Muktedirler ve “sağ”lı, “sol”lu yanaşmaları sırça köşklerinden bakıyor yaşananlara. Koltuklarına gömülüp, ellerini ovuşturarak servetlerine servet katmanın hesaplarıyla katlanan rakamları hesaplayarak, “Allah’ın sunduğu lütfu” akçeye dönüştürmeye çalışıyor.

“Yeni bir hikaye yazıyoruz” diyor muktedir. Muktedir tarafından anlatılan ve sahnelenen hikaye “yeni” diye sunulsa da, oyun eski oyun. Sahnede yok yok; tüm ihtişamıyla arz-ı endam eden kral, etrafına dizilmiş çokça soytarı, bolca yanaşma, ellerine kılıç tutuşturulmuş sarıklı-sarıksız meczuplar baş köşeyi kaplıyor her daim. Hamlet’e taş çıkartırcasına tiratlar seslendiriliyor en yüksek perdelerden.

Kimileri ücra kasaba sinemalarında aylarca aynı filmleri oynatıp kasabaya TV gelince kasabalı üzerindeki otoritesini kaybeden müflis işletmeci misali, kimileri ise ellerinden kayıp giden krallık tahtı ve tacına, geçmiş zamanlarda sahip oldukları seçkin dünyalarına yeniden kavuşmanın hayalini kuruyor; o zamanın geleceğinden emin olarak ve çok şey yapmaya gerek duymayarak. Tacın ve tahtın etrafında biteviye atılan turlar, araya konacak hatırlı kişi aramalar, “lutüf”dan pay kaparak ömrünü uzatmaya çalışmalar ile sahnenin bir yerlerinde görünür olmaya çalışıyor hala!

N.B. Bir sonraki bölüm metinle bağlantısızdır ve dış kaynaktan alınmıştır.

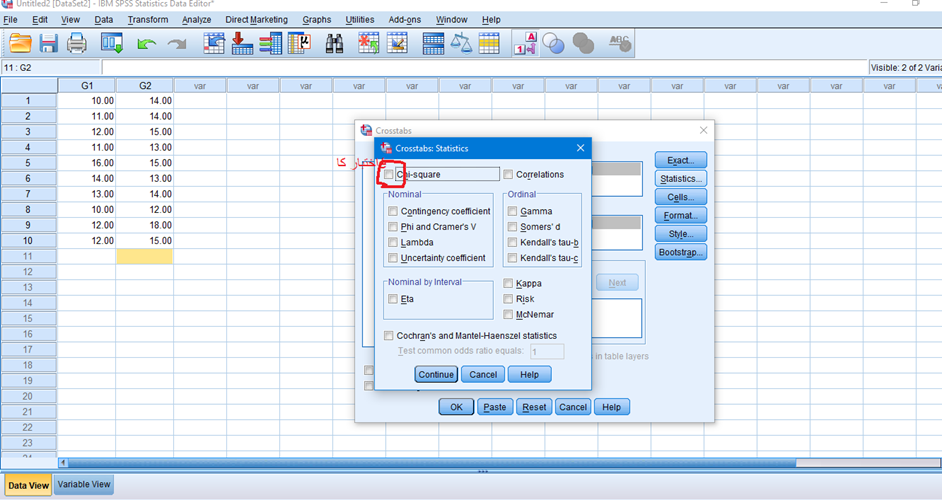Click the Weight Cases scale icon
This screenshot has width=942, height=500.
pyautogui.click(x=461, y=44)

Beri tarafta “muhalif” tandansını bir nevi imtiyazmışçasına kimselere kaptırmak istemeyen, tüm enerjilerini kurdukları küçük iktidar adacıklarını korumaya vakfetmiş, toplumu tersinden bilinçlendirilmesi gereken yığınlar olarak gören tuhaf bir “tür” peydah olmuş durumda. Ne dedikleri, niye dedikleri, dediklerinin toplumda bir karşılığı olup olmadığını çok umursamayan, varsa yoksa şişirilmiş egoları olan bu tür, sahnede kendilerine ayrılmış  imtiyazlı köşelerden ahkam kesmekte, ezberlenmiş kalıplar, hazır şablonlar, eyleme dönüşmeyen-dönüşme derdi olmayan söylemlerle “perspektif” sunuyor olmanın yarattığı hazzın doruklarında dolaşıyor.

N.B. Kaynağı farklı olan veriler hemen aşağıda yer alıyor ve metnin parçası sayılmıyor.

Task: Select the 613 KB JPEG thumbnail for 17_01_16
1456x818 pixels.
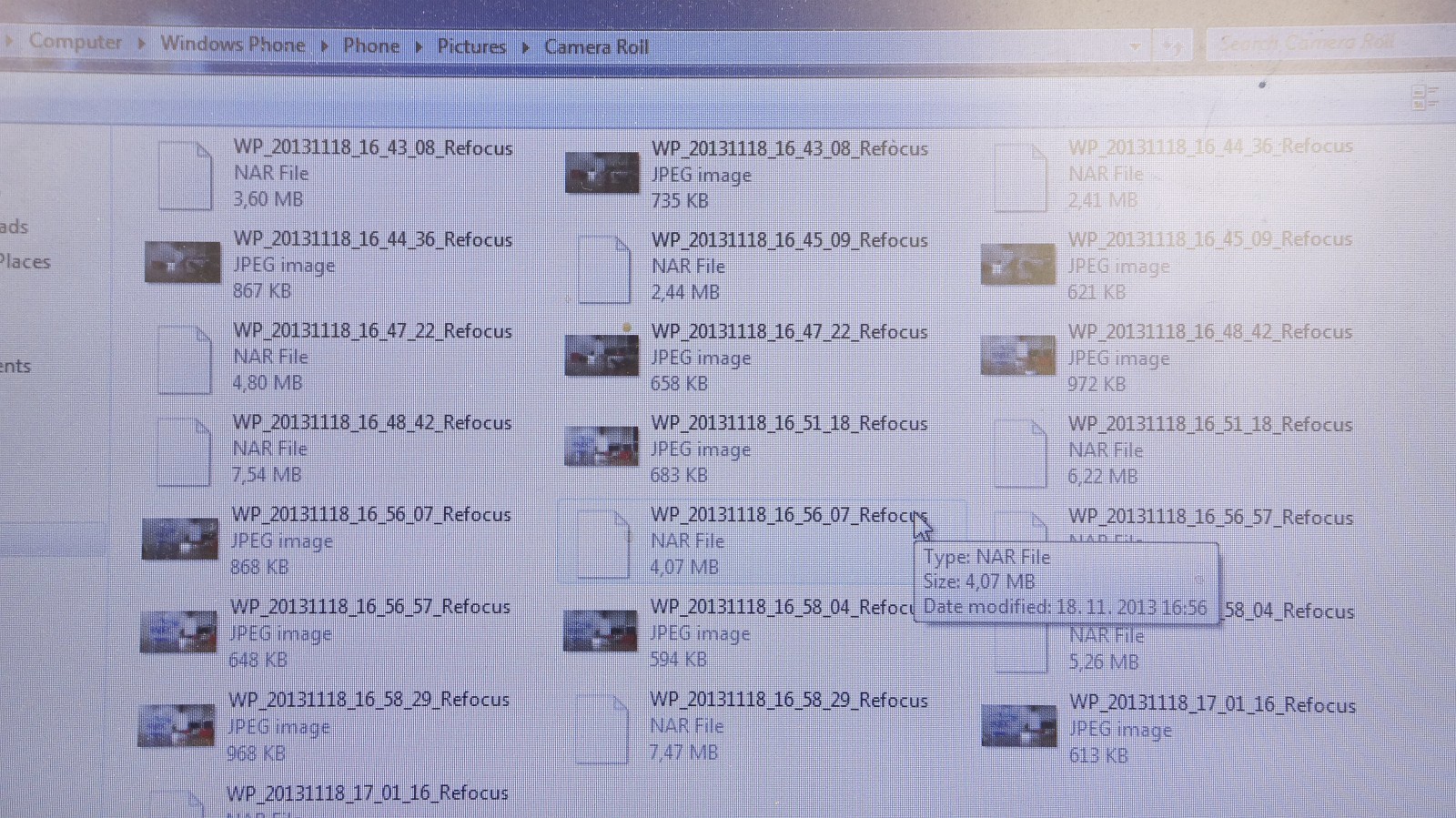Action: [x=1018, y=726]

Sahnenin en gerilerinden bir başka aleme aitmişçesine, önceleri boğuk ve kısık, ardından da giderek yükselen sesleriyle yoksul, çıplak, aç bedenler gösteriyor kendini. Heyula korkusu kaplarken ortalığı; kat kat perdelerle kapatılıyor hemen sahne, duyulsun istenmiyor o sesler. Korkudan mıdır bilinmez, burun direklerini sızlatan kesif bir gaz kokusu kaplıyor sahneyi, en yerlisi ve en millisinden… Müstehzi gülümsemeler kaplasa da yüzleri, tebrik sırasına geçiliyor çok geçmeden.

El birliğiyle beslenip büyütülen muktedirin pornografiye dönüşen her tür lümpen şiddeti tamamlıyor sahneyi. Kimileyin kılıç, kimileyin modernite zamanı tanrılar panteonunun baş tanrısı dolar, kimileyin ise Kitab-ı Mukaddes tutuluyor ellerde. O kitap ki ahlak, vicdan ve bölüşmeyi vaaz verirdi ilk zamanlar. O bölüşmede yoksulun payına daha da yoksulluk çıksa da razıydı insanlar, zira bir “umut” idi kitaplarda yazılanlar ve her daim lazım olanlar. Şimdilerde ise elde kılıç toplu zikir törenleri ile umudun afyon oluşu kutsanmakta…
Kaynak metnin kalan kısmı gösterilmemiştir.